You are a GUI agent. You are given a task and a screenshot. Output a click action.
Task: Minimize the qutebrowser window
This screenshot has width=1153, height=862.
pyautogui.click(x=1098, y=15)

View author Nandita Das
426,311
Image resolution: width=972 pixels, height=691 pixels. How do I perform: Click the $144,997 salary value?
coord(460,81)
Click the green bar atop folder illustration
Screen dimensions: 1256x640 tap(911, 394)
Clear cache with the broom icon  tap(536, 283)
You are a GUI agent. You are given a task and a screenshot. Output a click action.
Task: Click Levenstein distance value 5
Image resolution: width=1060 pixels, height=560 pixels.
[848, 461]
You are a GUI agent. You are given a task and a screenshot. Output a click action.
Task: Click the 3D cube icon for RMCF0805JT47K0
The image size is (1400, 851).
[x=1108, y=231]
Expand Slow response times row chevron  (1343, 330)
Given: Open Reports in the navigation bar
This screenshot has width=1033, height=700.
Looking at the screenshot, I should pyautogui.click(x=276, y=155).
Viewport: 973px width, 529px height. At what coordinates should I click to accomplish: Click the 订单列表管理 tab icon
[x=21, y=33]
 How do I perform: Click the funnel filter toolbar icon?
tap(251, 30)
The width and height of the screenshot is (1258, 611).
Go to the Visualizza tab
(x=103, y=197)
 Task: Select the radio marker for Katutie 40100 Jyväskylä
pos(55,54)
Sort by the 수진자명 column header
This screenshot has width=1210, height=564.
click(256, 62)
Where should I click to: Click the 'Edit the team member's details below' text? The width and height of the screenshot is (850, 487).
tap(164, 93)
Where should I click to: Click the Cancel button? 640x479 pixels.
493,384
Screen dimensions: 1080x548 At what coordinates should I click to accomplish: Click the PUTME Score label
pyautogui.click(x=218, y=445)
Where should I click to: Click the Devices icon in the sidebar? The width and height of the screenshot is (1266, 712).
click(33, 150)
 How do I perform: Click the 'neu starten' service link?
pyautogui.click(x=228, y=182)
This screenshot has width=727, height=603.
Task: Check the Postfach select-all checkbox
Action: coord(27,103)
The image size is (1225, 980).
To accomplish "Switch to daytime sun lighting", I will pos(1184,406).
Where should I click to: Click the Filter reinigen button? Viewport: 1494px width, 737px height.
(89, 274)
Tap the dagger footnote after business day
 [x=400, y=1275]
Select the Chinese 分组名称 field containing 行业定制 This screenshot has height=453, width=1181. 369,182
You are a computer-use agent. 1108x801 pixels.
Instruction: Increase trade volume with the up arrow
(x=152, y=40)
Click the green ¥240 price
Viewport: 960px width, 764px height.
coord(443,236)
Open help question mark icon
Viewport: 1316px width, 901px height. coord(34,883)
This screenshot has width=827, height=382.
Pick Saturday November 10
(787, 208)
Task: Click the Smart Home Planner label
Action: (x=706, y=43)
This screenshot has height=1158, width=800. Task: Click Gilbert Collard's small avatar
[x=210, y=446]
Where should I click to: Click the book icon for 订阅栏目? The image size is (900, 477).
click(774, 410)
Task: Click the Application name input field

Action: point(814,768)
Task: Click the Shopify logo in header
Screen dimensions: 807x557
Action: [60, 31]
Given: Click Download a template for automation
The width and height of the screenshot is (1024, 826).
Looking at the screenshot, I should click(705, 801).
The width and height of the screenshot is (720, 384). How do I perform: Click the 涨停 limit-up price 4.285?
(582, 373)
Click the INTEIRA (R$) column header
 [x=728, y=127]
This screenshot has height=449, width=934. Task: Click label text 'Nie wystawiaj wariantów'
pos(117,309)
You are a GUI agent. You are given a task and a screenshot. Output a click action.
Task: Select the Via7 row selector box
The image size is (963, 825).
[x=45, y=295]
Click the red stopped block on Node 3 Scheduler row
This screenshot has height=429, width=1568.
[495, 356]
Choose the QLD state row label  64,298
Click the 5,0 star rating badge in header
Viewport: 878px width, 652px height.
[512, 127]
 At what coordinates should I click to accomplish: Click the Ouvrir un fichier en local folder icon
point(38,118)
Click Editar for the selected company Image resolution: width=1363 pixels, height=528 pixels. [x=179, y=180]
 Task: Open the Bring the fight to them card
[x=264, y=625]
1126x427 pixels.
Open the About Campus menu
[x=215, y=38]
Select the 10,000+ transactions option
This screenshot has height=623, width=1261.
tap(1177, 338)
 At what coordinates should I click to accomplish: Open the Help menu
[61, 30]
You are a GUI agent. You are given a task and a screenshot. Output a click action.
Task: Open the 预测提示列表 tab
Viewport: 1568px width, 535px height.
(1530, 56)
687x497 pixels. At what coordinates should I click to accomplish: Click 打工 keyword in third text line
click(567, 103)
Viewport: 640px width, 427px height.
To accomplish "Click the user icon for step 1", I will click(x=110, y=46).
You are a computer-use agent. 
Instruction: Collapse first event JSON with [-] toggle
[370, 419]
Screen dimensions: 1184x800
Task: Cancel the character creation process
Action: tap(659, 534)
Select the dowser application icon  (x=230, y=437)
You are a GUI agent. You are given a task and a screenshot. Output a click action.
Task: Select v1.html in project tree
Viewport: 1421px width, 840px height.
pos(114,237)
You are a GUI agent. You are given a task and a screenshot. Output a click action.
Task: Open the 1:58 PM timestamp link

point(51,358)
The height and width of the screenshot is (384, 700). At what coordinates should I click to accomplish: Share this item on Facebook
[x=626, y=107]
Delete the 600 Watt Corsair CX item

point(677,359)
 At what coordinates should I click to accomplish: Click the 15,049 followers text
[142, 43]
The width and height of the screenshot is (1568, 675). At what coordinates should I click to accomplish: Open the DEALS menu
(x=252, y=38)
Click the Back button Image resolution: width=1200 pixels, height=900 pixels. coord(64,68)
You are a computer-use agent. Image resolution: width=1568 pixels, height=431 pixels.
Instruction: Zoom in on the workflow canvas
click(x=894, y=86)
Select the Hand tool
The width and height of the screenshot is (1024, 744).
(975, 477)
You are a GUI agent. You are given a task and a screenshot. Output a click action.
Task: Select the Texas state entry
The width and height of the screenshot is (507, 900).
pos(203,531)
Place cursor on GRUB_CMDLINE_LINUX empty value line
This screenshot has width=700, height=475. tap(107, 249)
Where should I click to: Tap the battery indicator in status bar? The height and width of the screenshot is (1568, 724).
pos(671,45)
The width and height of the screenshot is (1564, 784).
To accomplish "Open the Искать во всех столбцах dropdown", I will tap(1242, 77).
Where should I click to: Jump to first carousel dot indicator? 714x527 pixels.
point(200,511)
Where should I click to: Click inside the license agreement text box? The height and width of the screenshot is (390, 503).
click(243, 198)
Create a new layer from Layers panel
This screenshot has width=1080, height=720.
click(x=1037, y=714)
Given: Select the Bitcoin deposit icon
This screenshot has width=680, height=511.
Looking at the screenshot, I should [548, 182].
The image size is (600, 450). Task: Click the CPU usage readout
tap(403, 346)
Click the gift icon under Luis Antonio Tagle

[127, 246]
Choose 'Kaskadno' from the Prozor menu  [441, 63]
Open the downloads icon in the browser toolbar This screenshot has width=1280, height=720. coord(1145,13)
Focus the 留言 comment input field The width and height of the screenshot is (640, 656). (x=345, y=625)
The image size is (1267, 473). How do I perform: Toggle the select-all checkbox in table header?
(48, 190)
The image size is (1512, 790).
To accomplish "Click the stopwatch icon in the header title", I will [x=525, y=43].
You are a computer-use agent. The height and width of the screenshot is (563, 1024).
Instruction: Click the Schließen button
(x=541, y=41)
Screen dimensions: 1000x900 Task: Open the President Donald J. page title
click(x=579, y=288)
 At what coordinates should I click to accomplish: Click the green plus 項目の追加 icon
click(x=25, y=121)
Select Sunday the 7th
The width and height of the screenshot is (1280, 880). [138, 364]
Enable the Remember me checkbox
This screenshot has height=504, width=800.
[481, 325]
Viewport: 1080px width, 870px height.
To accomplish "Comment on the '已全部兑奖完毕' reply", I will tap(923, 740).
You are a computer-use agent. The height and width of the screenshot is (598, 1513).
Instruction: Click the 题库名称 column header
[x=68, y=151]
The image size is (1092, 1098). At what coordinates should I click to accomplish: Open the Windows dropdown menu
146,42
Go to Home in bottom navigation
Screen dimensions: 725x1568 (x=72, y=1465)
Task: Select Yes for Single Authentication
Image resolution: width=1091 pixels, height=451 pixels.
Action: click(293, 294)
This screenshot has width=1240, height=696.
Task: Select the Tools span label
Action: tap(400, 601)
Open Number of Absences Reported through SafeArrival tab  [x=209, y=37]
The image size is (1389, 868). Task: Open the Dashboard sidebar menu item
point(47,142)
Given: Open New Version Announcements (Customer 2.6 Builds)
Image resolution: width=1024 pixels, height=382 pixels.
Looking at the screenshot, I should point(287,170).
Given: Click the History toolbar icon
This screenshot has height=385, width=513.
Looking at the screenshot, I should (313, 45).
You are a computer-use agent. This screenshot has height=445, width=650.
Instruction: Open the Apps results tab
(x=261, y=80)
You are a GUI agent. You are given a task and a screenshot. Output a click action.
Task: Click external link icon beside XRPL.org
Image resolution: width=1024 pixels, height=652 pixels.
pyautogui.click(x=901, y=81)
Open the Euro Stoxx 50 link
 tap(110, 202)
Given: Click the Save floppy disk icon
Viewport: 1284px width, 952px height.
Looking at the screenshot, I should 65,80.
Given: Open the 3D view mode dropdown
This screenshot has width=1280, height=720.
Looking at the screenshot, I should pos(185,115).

_ _ _ _ _

** EXERCISE DETAILS **
Transcribe the lines above between the line holding "The image size is (1092, 1098)." and the line holding "Task: Select Yes for Single Authentication", inclusive, exactly as they stand and with nothing added.

** RESPONSE TO THE TASK **
The image size is (1092, 1098). At what coordinates should I click to accomplish: Open the Windows dropdown menu
146,42
Go to Home in bottom navigation
Screen dimensions: 725x1568 (x=72, y=1465)
Task: Select Yes for Single Authentication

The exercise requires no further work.